The book draws heavily on classical Greek philosophy, including the works of the “big three” – Socrates, Plato and Aristotle – and pre-Socratic philosophers going back as far as Hesiod. The idea of “golden rules” is itself borrowed from classical literature, and the rules set out in this book are distinctly classical in form: they include such tenets as “do not waste energy on things you cannot change”, “always embrace the truth”, “live life by a higher code” and “always evaluate information with a critical eye” – statements that might have come straight out of the fables of Aesop.
The discussion of rule nine – “never underestimate the power of personal integrity” (the quote borrowed from the playwright Sophocles) – begins with a proposition of deceptive simplicity: there are two ways to succeed in leadership – the hard way and the easy way. The easy way “involves a denial of principle and integrity”. That’s all right, then; surely we will choose the easy way. No, say the authors, because the success we gain by doing so is illusory and short term; in the long run, we will harm our organisations and ourselves.
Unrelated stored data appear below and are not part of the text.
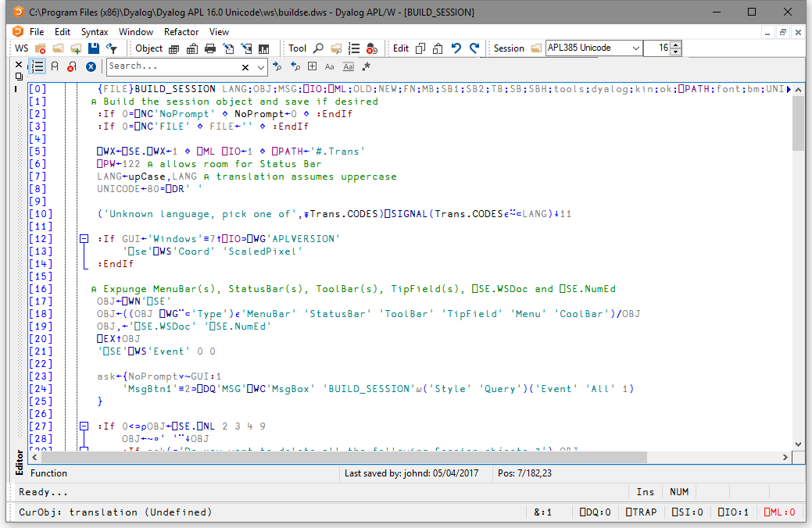Click in the Search input field

coord(172,67)
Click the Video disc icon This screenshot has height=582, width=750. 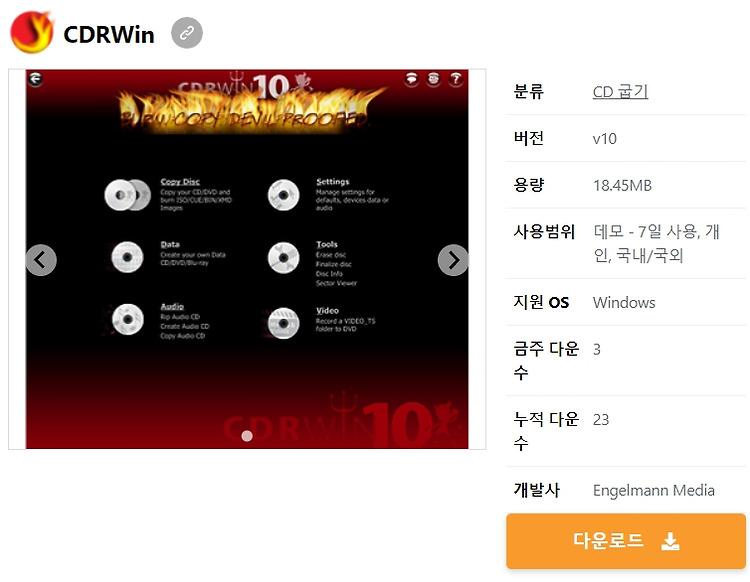coord(284,323)
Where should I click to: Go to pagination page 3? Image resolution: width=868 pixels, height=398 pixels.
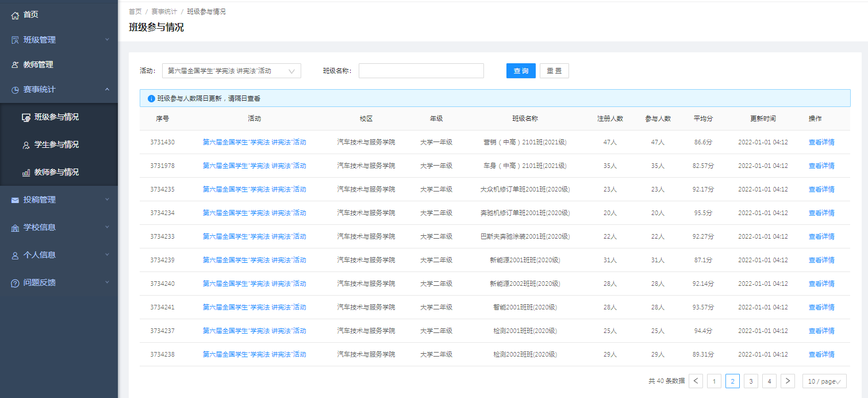point(751,381)
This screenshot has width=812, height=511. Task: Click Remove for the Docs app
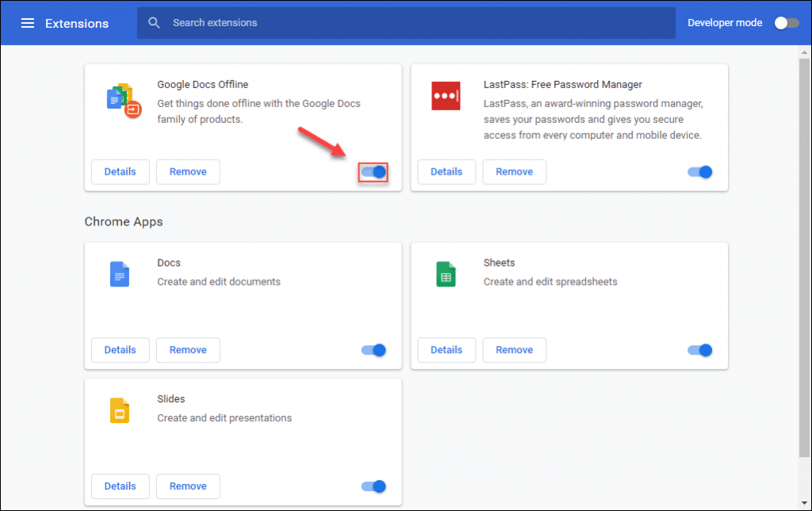pos(188,350)
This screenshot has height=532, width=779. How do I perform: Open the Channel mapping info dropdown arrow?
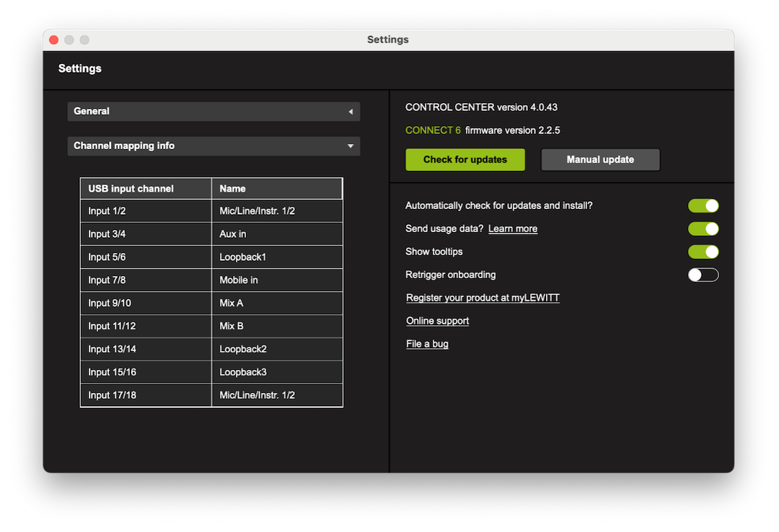[x=351, y=146]
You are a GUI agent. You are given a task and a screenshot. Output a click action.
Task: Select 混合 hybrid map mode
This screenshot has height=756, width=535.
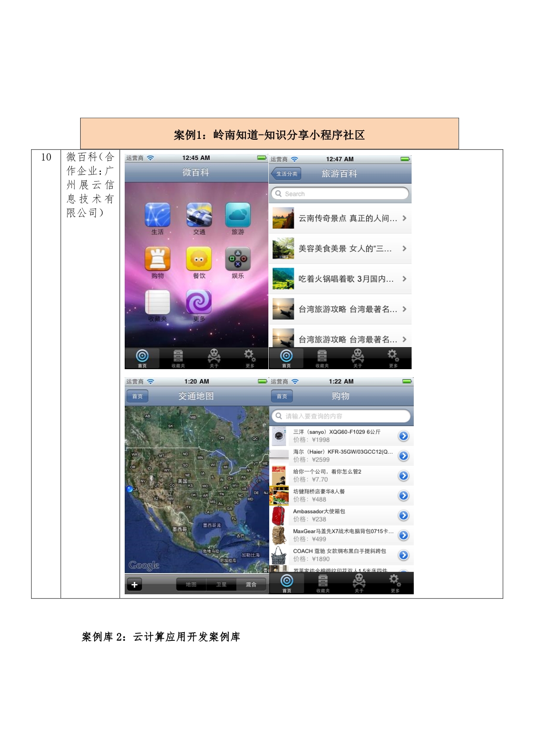click(251, 584)
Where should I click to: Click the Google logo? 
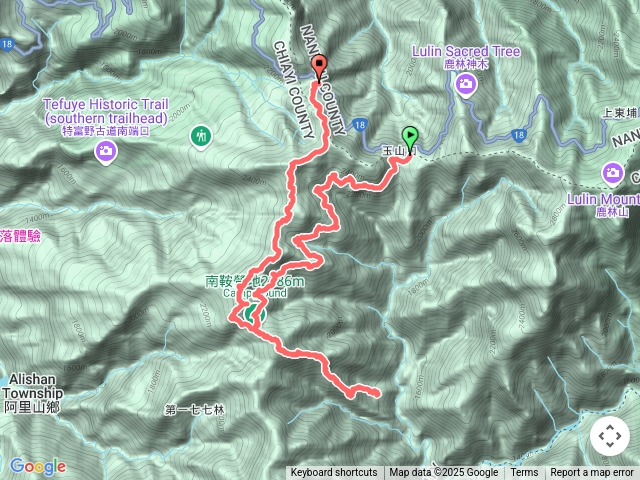pos(38,466)
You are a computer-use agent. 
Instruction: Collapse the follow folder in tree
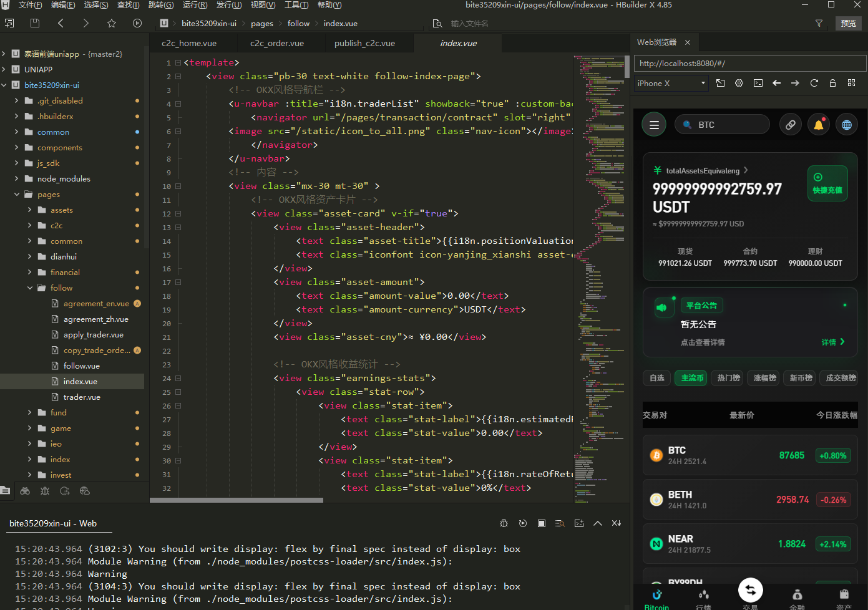pos(30,288)
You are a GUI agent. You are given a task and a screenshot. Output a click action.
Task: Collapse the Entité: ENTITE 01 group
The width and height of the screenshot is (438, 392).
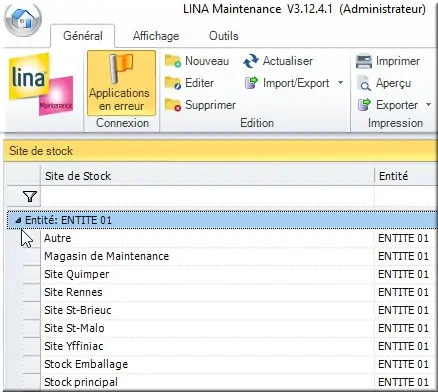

“Negative traits such as fear, suspicion, deceitfulness and so on are malignancies that inevitably fail to advance the interests of either the organisation or its managers,” they say. “When treachery and cunning become embedded features of a corporate culture, the institution is certain to forfeit the motivation and loyalty of its people.” Short-term payoff turns, over the longer term, into a toxic culture of destruction where people are more interested in scoring points off each other than doing what the organisation should do: serving the needs of its clients and customers.
Good leaders are people able to face the harder path, that of conscience and morality. By doing so they inspire trust among staff – and, indeed, all stakeholders – and have a better chance of success. The authors acknowledge the siren call of quick success by dishonest means, but warn over and over again of the moral and actual dangers of following this path.
This book will undoubtedly annoy some, especially those who think there are pre-set patterns or recipes for good leadership; this book is not for them. Nor is it meant to be. Good leadership, say the authors, is ultimately about thinking like a leader.
Alfred North Whitehead, the philosopher, once observed all westerners were the intellectual descendants of Plato; our education systems and thinking processes are heavily coloured by Platonic ideas, whether we know it or not. Soupios and Mourdoukoutas not only support this view but show us that Plato and his contemporaries still have a great deal to tell us about leadership – and about life.